Start of DOCUMENT SEGMENT

We will focus then on the analysis of which texture measures perform better within the Hippocampus, our area of interest. For this purpose, we pool again the performance values obtained at the right Hippocampus and plot them at Fig. 3 after grouping them by texture measure.

Fig. 3.
figure 3

Boxplot of the distribution of the accuracies obtained using different texture measures at the Hippocampus R.

In Fig. 3, one measure clearly stands out: Angular Second Moment. Other measures such as Inverse Difference Moment and Entropy obtain good, although more variable, performance.

3.2 Experiment 2

In this experiment, we test the performance that can be achieved using all measures and selecting the most significant ones by means of a hypothesis test. We have used two different strategies to assess significance: the Student’s t-test and the Kullback-Leibler (KL) divergence. Table 1 displays the values obtained for the different strategies, compared to the performance of using all measures computed at the right Hippocampus.

Table 1. Results of our system using all measures with selection, compared to performance in some regions and the Voxels As Features (VAF) approach [23].

We can se that the selection improves the system’s ability to detect changes related to AD, when compared to using the measures computed at each region, or even using the best measure at the best scoring region.

When compared to a commonly used voxel-wise baseline, Voxels As Features (VAF) [23], we can see that it clearly outperforms the typical approach where segmented GM and WM maps are used. When using the whole segmented T1-weighted image, the difference is smaller, although both the system using feature selection and the one using only one texture measure at the hippocampus still achieve better performance, but this time, providing a significant feature reduction of two magnitude orders (from more than half a million voxels to thousands of measures).

These results highlights the prospective of using texture measures to characterize per-region structural changes due to neurodegeneration in MRI images. This is a preliminary analysis of the utility of these texture measures, using the more traditional Haralick texture analysis. Other more advanced techniques have been developed in the late 90s and the 2000s, for example the Local Binary Patterns (LBP) [19], the watershed transform [12] or the orientation pyramid (OP) [21]. These algorithms have previously shown to outperform the Haralick texture features, and are valid candidates to improve AD diagnosis and its possible application to model the progression of AD, which is the real challenge.

4 Conclusions and Future Work

In this work, we have proposed a texture analysis framework for characterizing the structural changes in Alzheimer’s Disease (AD). The preliminary results that we show prove that the texture measures are an excellent descriptor of structural changes in different regions of the brain. The most discriminant regions are located in and surrounding the Hippocampus, and the discrimination accuracy obtained at these regions is close to 80%. On the other hand, we have demonstrated that pooling all the texture measures and selecting the most significant achieves higher performance than any other region by itself, which proves that there exist other regions which could play a significant role in neurodegeneration and can be characterized by texture measures. The system using texture measures provides a significant feature reduction and obtains similar and even higher performance that the common baseline Voxels As Features (VAF). In future works, we will extend this texture analysis with other texture features and apply those to Mild Cognitive Impairment (MCI) affected patients, and see whether these measures can be applied to the prediction of MCI conversion to AD and its progression.

End of DOCUMENT SEGMENT

WORK ORDER A =
Answer these questions using the texture analysis excerpt:
(i) Which texture measure clearly stands out in Fig. 3?
(ii) Which two strategies were used to assess significance in Experiment 2?
(iii) What discrimination accuracy is obtained at the most discriminant regions?
WORK ORDER B = Output the part of the texture analysis excerpt starting with "These results highlights" and going on through "the real challenge.".
The entries have no connection to the texture analysis excerpt.

Start of INFORMATION GIVEN

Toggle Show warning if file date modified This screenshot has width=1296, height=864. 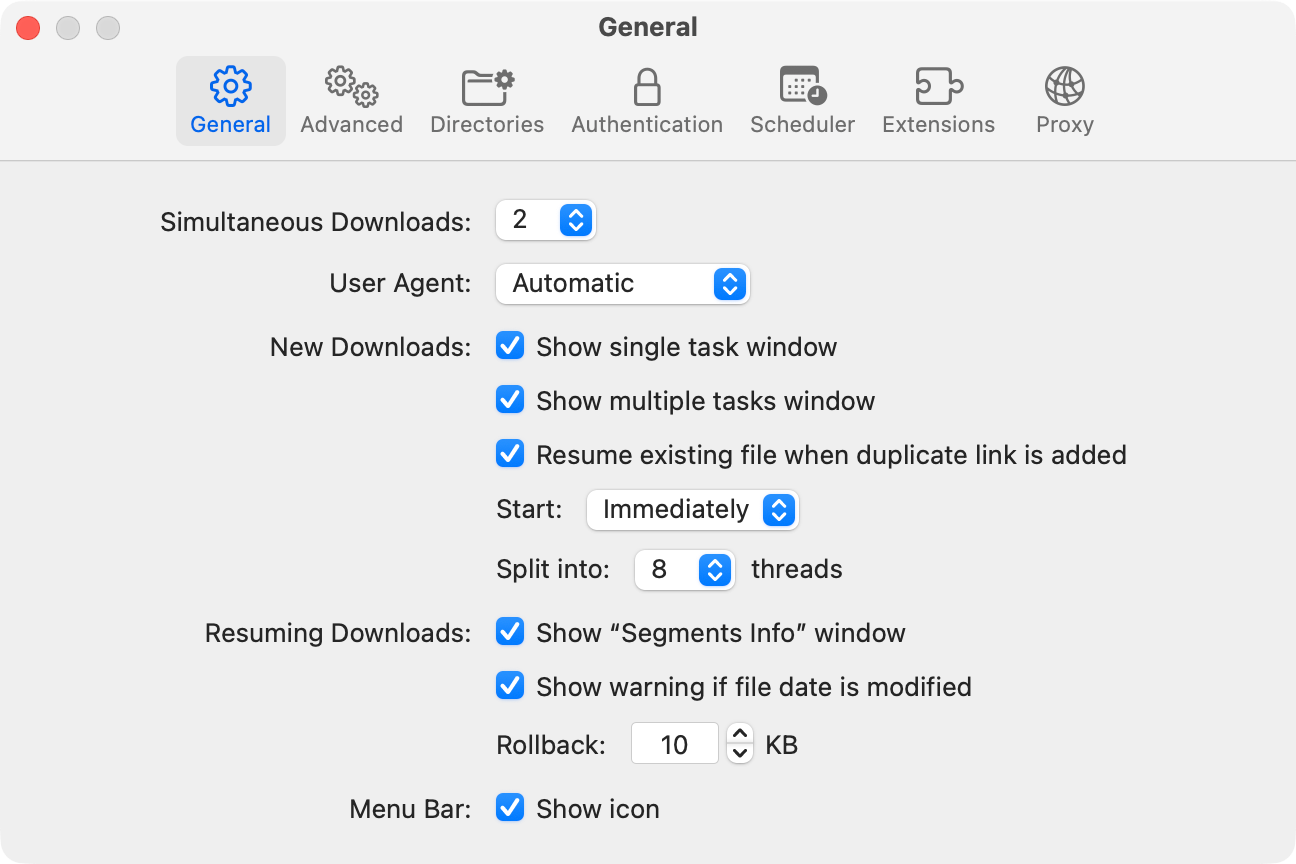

End of INFORMATION GIVEN
Start of INFORMATION GIVEN

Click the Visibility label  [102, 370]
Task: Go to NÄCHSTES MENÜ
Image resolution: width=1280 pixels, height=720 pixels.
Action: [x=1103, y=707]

End of INFORMATION GIVEN
Start of INFORMATION GIVEN

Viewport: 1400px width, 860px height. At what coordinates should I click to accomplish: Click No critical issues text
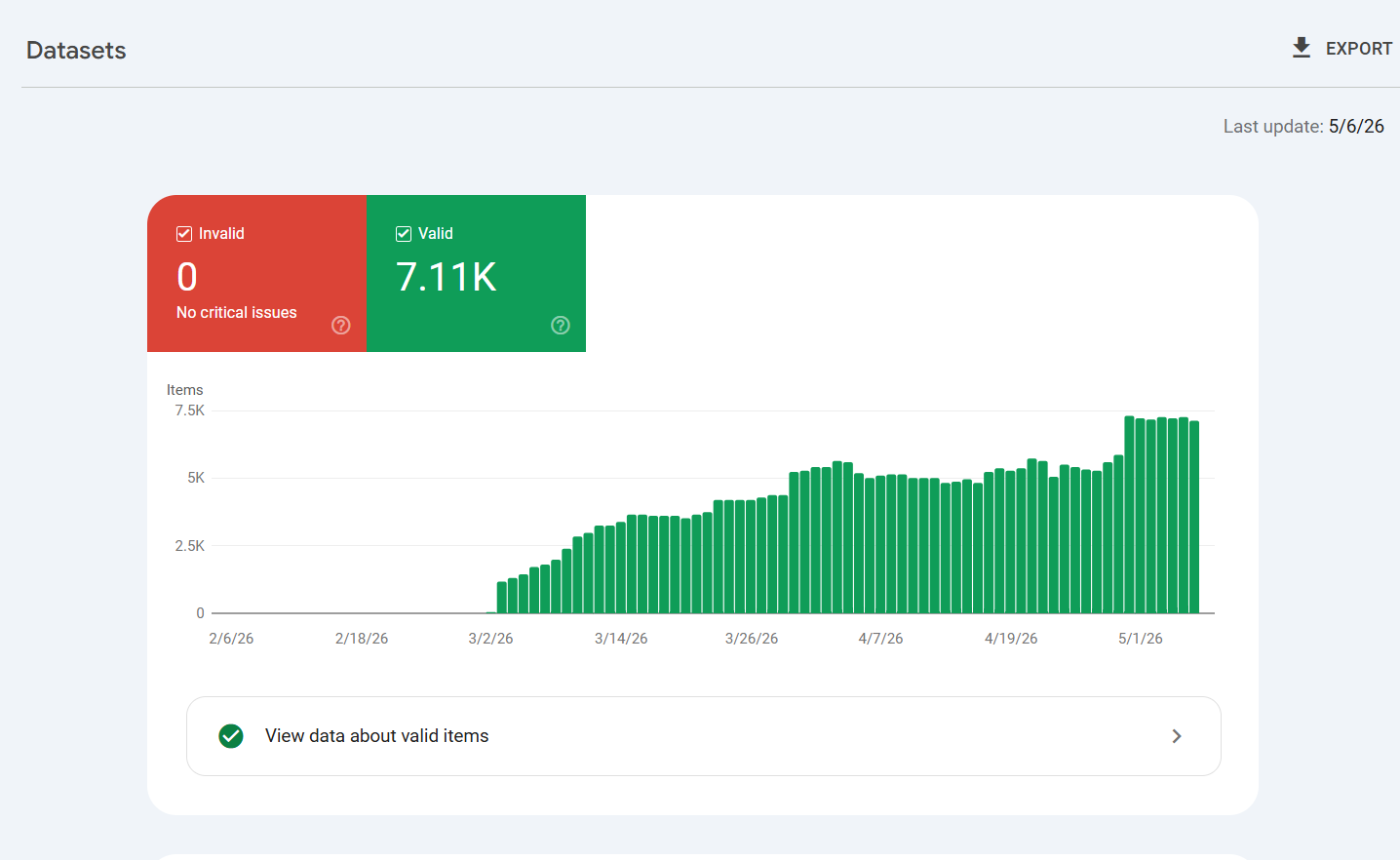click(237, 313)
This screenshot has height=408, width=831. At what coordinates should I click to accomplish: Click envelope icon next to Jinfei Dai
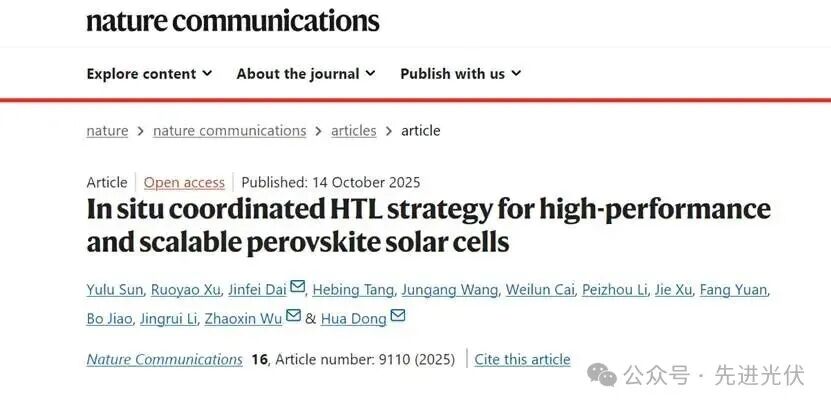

End of INFORMATION GIVEN

WRITTEN SOLUTION A =
(i) Angular Second Moment
(ii) The Student's t-test and the Kullback-Leibler (KL) divergence
(iii) Close to 80%

WRITTEN SOLUTION B =
These results highlights the prospective of using texture measures to characterize per-region structural changes due to neurodegeneration in MRI images. This is a preliminary analysis of the utility of these texture measures, using the more traditional Haralick texture analysis. Other more advanced techniques have been developed in the late 90s and the 2000s, for example the Local Binary Patterns (LBP) [19], the watershed transform [12] or the orientation pyramid (OP) [21]. These algorithms have previously shown to outperform the Haralick texture features, and are valid candidates to improve AD diagnosis and its possible application to model the progression of AD, which is the real challenge.